Two new studies from Rady Children’s Institute for Genomic Medicine (RCIGM) find that parents and doctors of critically ill infants view first line sequencing as beneficial, whether or not a definitive diagnosis is achieved. The studies were both part of the second Newborn Sequencing in Genomic Medicine and Public Health (NSIGHT2) study and were published in early November in The American Journal of Human Genetics.
This groundbreaking research into stakeholders’ experiences with sequencing in the NICU provides another justification for incorporating sequencing as standard care of critically ill infants with undiagnosed conditions. RCIGM is one of the world’s leading centers for rapid genomic sequencing of infants and children with serious undiagnosed diseases.
“(Thousands of) conditions can be diagnosed using sequencing,” says David Dimmock, M.D., senior medical director for RCIGM, lead author of one paper, and a contributing author on the other. However, there has been little research into how parents and clinicians of infants who have undergone sequencing view the process. The results, say the Rady researchers, were surprisingly positive.
The sequencing part of the study used the Illumina Novoseq 6000 and both whole-exome sequencing (WES) and whole-genome sequencing (WGS) were used. Results were confirmed using Sanger sequencing, chromosomal microarrays, or other methods, and were typically returned, on average, in 12 days. A total of 213 infants were enrolled, but those considered very ill were tested and excluded from the study.
“In the case of babies who received genomic sequencing, we surveyed their physicians and parents and found that both groups overwhelmingly felt that genetic testing was beneficial,” says Stephen Kingsmore, M.D., DSc, president & CEO of RCIGM. “When results are positive, sequencing reveals the genetic variation responsible for the child’s disease. But what astounded us was the high proportion of both doctors and parents who perceived that this testing had life-changing utility, even in cases when results were negative for genetic disease.”
All of the cases for these two studies were from Rady’s own ICU, although the NSIGHT project encompasses other sites as well. This study included 201 infants who received rapid genomic sequencing. The physicians found genomic sequencing medically useful 93% (42 of 45 cases) of the time when the test was positive—or helped to make a diagnosis. When the test was negative, sequencing was also deemed useful 72% (112 of 156) of the time. According to the physicians, rapid genomic sequencing improved outcomes for 32 infants in the study. Changes in the patient’s management were more likely when test results were returned rapidly.

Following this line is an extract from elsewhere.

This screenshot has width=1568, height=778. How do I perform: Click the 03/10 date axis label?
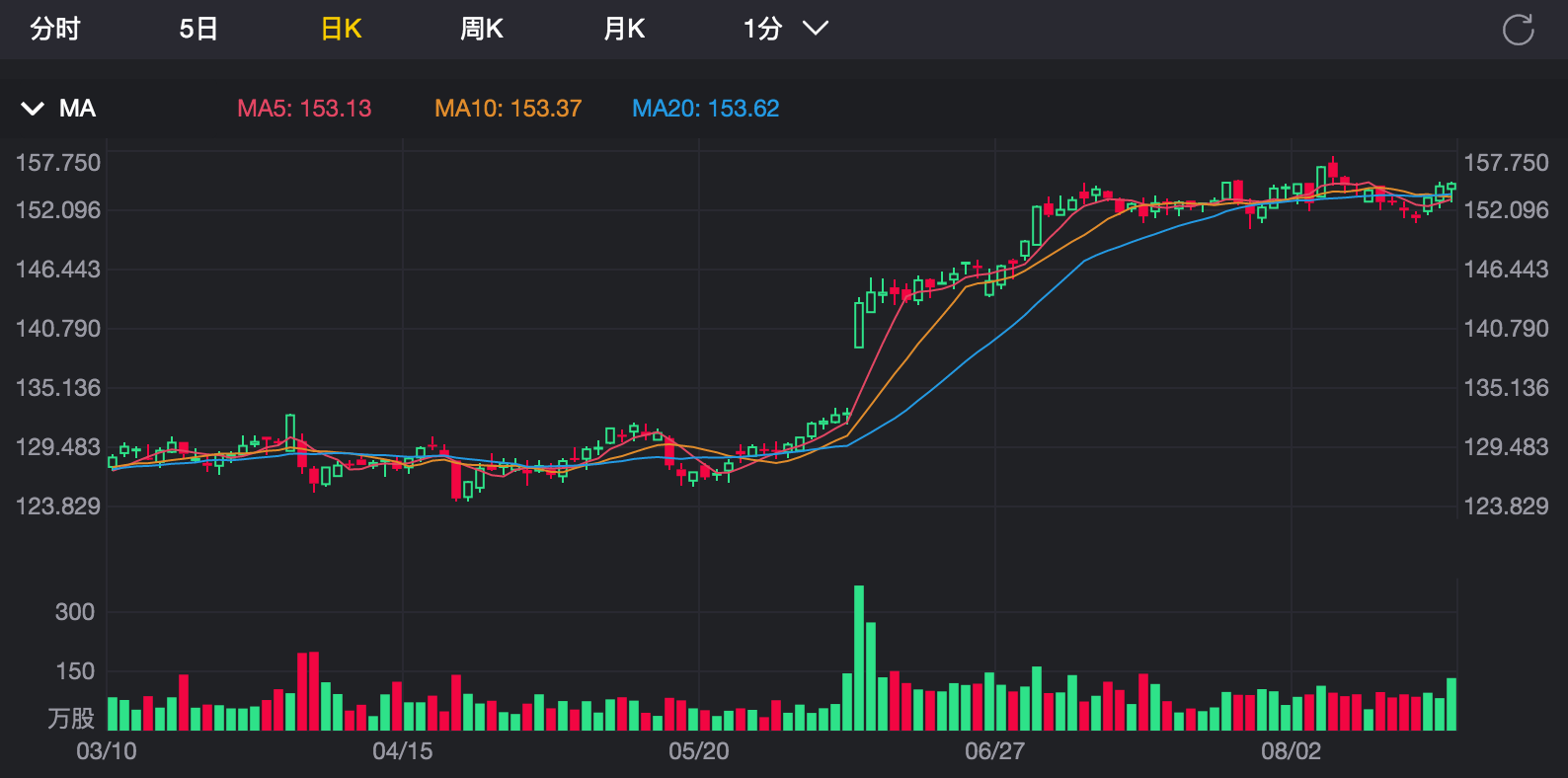click(107, 751)
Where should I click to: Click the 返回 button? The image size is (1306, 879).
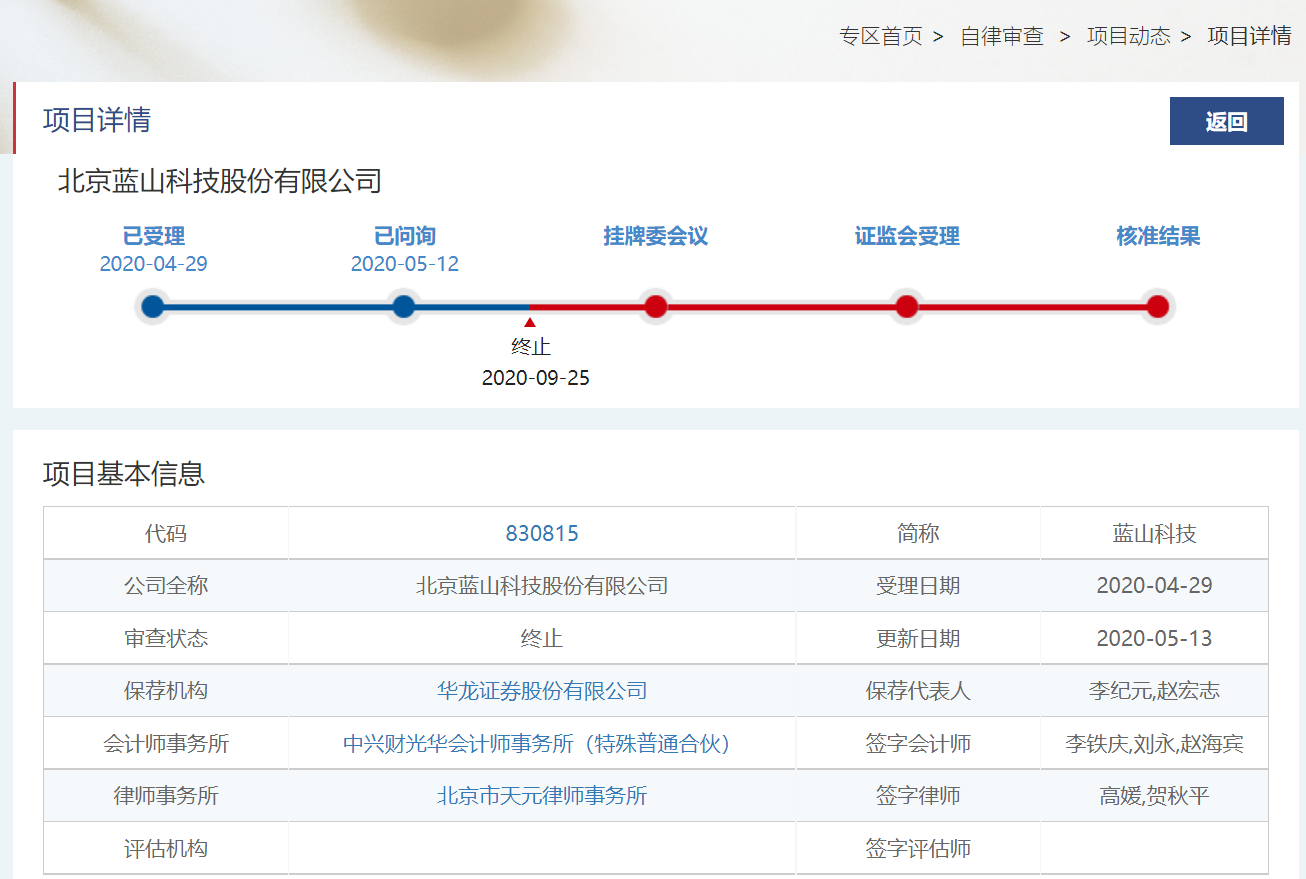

Parents also had an overwhelmingly positive view of genomic testing in the ICU setting. Of 161 parents whose children received sequencing, 97% reported that the testing was useful. Only two parents reported that testing increased their stress or confusion. Overall, in 81% of the cases, families and their clinicians agreed that genomic test results were useful. Besides seeing the testing as beneficial, parents were mostly satisfied with the process. The authors of the paper on parents’ responses wrote, “Most parents in this study perceived being adequately informed to consent, understood their child’s results, and denied regret or harm from undergoing sequencing.”
As part of the study, “Findings that explained the hospitalization were always returned,” notes Dimmock, “and actionable off-target findings were also returned if requested.”
Not surprisingly, positive results were viewed as more useful and beneficial than negative results. But families who did not get positive results were eligible for follow-up that might include additional sequencing if warranted.
“These studies clearly show that genomic sequencing can be done safely in the NICU, leading to improved communication between families and their healthcare teams,” says Dimmock. “These results underscore the importance of rapid test results in changing care.”
The patients’ clinicians, typically a neonatologist or pediatric intensivist, were the ones who reported test results to the parents. Dimmock noted that at the start of the study, some physicians who were not specialists in genetics reported anxiety about whether they would be able to do this. This concern was later discussed with many of the other sites in the overall study as well.
Rady has been pioneering the use of rapid diagnostic sequencing in pediatric ICU’s. In a pilot study funded by the State of California, their team demonstrated that a rapid sequencing of critically ill babies enrolled in Medi-Cal produced better health outcomes and reduced suffering for the infants while decreasing the cost of their care. The study, named Project Baby Bear, helped doctors identify the exact cause of rare, genetic diseases in an average of three days, instead of the four to six weeks required for standard genetic testing.
The hospital has also published research in Genomic Medicine (2018) showing that whole-genome sequencing and whole-exome sequencing of children with suspected genetic diseases are more useful for establishing a diagnosis than chromosomal microarrays (CMAs), which are the traditional testing method for such cases.
Other stakeholders seem to be watching the progress of program’s like Rady’s as well. In March of this year, Blue Shield of California became the first health plan in the United States to cover rapid and ultra-rapid Whole Genome Sequencing for critically ill babies and children in intensive care with unexplained medical conditions.
The biggest barriers to this type of testing becoming widespread, Dimmock adds, is getting institutional approval for the procedure and reimbursement. The Rady researchers will be looking at their data further with respect to costs to help address that latter challenge.